___ RAW DATA ___

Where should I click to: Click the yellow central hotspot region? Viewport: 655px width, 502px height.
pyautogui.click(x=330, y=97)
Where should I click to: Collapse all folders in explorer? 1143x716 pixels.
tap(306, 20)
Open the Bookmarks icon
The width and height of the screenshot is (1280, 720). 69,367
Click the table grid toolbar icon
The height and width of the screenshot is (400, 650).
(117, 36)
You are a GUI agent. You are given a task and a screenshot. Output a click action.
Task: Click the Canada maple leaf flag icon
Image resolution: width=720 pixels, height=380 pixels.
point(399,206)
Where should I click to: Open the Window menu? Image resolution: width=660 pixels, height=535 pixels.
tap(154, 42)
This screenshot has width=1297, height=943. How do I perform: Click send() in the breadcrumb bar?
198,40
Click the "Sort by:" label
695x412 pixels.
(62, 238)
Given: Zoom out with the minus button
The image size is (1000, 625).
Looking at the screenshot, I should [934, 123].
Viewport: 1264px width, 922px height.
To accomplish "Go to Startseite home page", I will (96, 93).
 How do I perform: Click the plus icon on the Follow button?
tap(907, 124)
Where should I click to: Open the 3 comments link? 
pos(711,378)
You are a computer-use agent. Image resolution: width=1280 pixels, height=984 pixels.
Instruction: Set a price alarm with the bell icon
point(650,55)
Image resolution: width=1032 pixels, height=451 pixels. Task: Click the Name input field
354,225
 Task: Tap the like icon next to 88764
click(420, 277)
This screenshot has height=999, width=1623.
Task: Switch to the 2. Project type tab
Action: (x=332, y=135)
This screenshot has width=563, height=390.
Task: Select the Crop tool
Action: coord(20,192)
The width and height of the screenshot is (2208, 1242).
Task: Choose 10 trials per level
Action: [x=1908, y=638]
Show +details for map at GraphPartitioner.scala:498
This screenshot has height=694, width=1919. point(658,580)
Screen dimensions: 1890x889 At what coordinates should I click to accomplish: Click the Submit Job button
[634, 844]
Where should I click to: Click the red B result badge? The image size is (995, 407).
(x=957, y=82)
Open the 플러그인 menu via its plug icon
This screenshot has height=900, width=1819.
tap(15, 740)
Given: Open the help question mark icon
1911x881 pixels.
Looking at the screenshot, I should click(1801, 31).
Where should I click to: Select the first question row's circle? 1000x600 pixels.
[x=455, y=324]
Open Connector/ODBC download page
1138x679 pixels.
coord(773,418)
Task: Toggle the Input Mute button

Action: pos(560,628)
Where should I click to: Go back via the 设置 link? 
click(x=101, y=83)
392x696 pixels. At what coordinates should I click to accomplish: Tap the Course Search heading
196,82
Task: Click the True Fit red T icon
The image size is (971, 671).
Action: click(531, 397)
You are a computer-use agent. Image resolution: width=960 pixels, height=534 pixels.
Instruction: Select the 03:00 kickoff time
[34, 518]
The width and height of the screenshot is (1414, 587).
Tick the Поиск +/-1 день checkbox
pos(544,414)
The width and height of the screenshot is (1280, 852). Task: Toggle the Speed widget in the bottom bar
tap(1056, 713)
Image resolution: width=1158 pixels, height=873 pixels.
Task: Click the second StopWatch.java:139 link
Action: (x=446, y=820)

___

**WHAT YOU NEED TO DO**
From the data above, copy each line with the string "agent" in it.

**RESULT**
You are a GUI agent. You are given a task and a screenshot. Output a click action.
You are a computer-use agent. Image resolution: width=1280 pixels, height=984 pixels.
You are a computer-use agent. Image resolution: width=960 pixels, height=534 pixels.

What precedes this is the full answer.